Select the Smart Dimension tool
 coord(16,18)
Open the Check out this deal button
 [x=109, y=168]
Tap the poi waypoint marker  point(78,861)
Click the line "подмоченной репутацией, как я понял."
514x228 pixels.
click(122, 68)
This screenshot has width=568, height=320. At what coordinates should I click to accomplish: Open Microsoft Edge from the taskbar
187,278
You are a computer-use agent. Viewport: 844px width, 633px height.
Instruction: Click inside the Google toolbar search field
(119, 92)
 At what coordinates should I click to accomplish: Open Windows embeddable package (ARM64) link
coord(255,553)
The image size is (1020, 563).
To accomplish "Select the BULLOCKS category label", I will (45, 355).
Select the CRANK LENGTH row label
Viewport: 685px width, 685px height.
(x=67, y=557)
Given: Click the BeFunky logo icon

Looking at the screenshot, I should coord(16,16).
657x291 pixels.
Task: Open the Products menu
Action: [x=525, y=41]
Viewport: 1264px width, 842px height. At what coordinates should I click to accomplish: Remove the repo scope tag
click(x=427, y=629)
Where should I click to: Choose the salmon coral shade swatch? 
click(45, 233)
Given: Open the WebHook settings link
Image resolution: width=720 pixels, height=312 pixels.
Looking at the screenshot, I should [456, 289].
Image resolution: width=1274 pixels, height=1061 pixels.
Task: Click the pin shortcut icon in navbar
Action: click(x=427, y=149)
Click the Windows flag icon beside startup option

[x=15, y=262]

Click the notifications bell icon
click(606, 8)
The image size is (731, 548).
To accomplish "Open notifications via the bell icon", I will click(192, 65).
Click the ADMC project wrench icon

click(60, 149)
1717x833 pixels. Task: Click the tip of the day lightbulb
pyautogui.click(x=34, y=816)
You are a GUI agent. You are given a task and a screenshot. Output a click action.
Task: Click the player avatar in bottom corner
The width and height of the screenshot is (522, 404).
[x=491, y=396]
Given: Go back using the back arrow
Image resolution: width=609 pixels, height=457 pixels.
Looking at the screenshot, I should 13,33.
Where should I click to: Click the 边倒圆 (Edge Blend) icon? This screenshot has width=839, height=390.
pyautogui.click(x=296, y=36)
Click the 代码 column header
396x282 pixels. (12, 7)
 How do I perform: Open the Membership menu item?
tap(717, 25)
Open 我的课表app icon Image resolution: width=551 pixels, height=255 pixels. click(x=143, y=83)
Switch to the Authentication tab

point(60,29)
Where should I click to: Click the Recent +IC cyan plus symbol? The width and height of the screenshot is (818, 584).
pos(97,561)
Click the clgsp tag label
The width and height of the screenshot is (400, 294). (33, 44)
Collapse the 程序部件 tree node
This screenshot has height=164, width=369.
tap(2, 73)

TASK DIRECTIONS: Write out, from the lines above, only those from the line with "514x228 pixels." to the line with "You are a computer-use", exactly as given, including the first and the last.

RESULT FOR THIS TASK:
514x228 pixels.
click(122, 68)
This screenshot has width=568, height=320. At what coordinates should I click to accomplish: Open Microsoft Edge from the taskbar
187,278
You are a computer-use agent. Viewport: 844px width, 633px height.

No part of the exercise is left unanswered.